→ **Assigned task**:
Continue the piece on TNA Wrestling's short-lived world champions, picking up after its final sentence.

→ **Provided text**:
● ● ● ● ● ● ●

“In the future everyone will be world-famous for 15 minutes.” – Andy Warhol
While the American artist’s iconic statement can hardly be narrowed down to a single interpretation, it has been regarded as prophetic by various sociologists and media experts. In the 21st century, the Internet age has opened doors for people of various backgrounds and socioeconomic environments to make themselves known through publicity channels which are always on the lookout for new sensations. What is “viral” today ultimately gets buried in a constantly updated pool of information and entertainment. The “15 minutes of fame” theory has also been linked to a short collective attention span, and with this phenomenon in mind, TNA Wrestling almost seems like a promotion which excels at catering to modern audiences. Almost.
The past three years of TNA programming have produced a total of fourteen World Heavyweight Championship reigns, with Bully Ray being the only name to hold the title twice. TNA main-eventers seem to come and go, often without the proper build-up to establish them as credible champions. Most notably, when Chris Sabin was granted a title shot in July 2013, he had spent nearly two years away from the ring as a result of consecutive injuries. His victory over Bully, who was at the time the top villain in the company, came across as contrived and illogical due to fast-forwarded storytelling which chose to skip Sabin’s progression up the ladder of success.
What is more frustrating is the creative team’s inability to capitalize on the little time and effort invested in a particular name’s elevation. Just when a titleholder begins to gain momentum, he has to step down and make room for the next short-lived champion. In an effort to keep Impact Wrestling exciting and dynamic, TNA has forsaken consistency and has turned its World Heavyweight Championship into a prop for one-hit wonders. The current on-screen roles of former champions such as James Storm and Magnus in no way indicate that the same characters were once regarded as “the top guys”. A look at the careers of Hulk Hogan and John Cena reveals that TNA’s approach is in sharp contrast to the way WWE builds top talent, through constant exposure and close attention to win-loss records.

● ● ● ● ● ● ●

→ **Recorded data**:
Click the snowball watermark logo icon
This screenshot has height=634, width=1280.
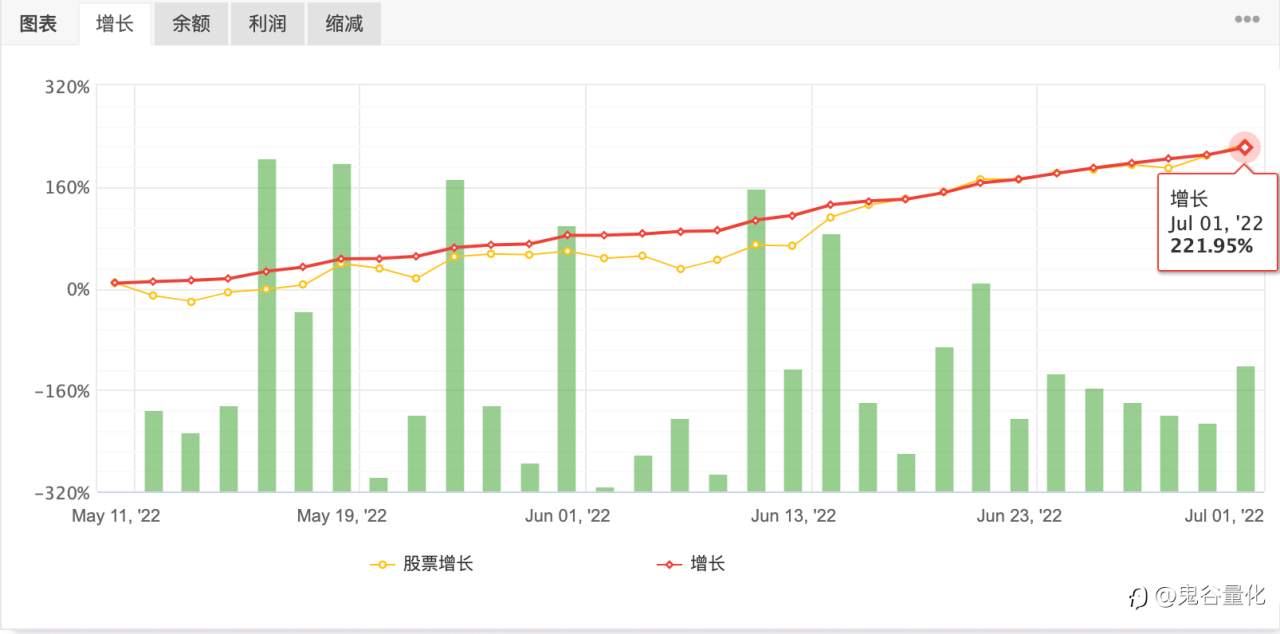point(1138,598)

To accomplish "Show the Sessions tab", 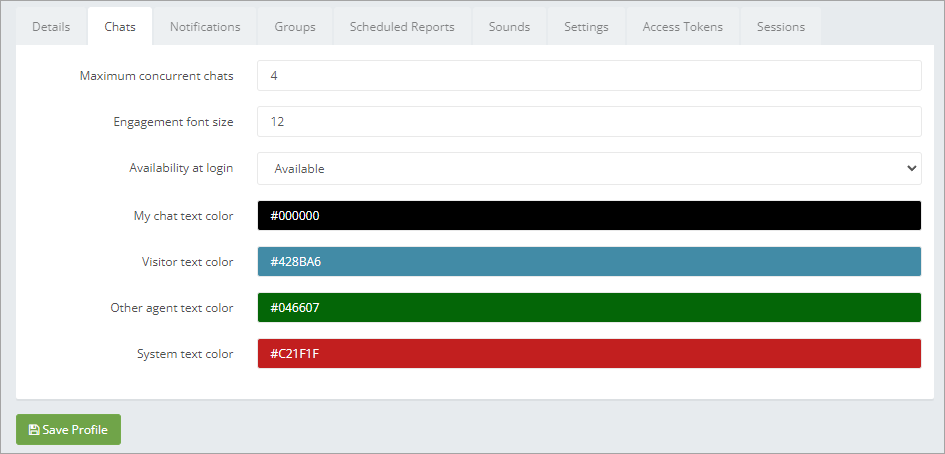I will coord(781,27).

● ● ● ● ● ● ●

→ **Output for this exercise**:
An impressive title reign can make viewers forget a the missing months of build-up. Despite accusations of ripping off Daniel Bryan’s rise to superstardom in WWE, Eric Young has produced some good matches in recent months, particularly at last Sunday’s Slammiversary. When his shoulders carried the weight of both Bobby Lashley and Austin Aries, Young looked like a true champion. The disappointment came when several days later, on the June 19th episode of Impact Wrestling, the trigger was pulled on another title change, with Lashley scoring a clean victory over EY. By diminishing the importance of the big Slammiversary event and giving the belt to a name that has shown little to no character for the two months he has been around, TNA once again taught a lesson in taking a talent that is World Championship material, crowning him the champion, and somehow making the audience not care.
Lashley is a legitimate fighter with a great look and popularity which transcends the boundaries of professional wrestling. Whereas the in-ring competitor would be a good champion on paper, little about his on-screen persona has caused any kind of emotional investment. The Road to Slammiversary revolved around Young vs. MVP, with Lashley and Kenny King acting as mere lackeys. Without the necessary TV time for the newly crowned champion’s character to be developed, the only reason viewers should care about Lashley is because they care about the guy pulling his strings more.
Eric Young is currently the last name on a long list of people who have had fifteen minutes of fame as TNA World Heavyweight Champions. Whether Lashley joins it remains to be seen.
By the way, Bobby Roode is back, and he may be challenging for the title.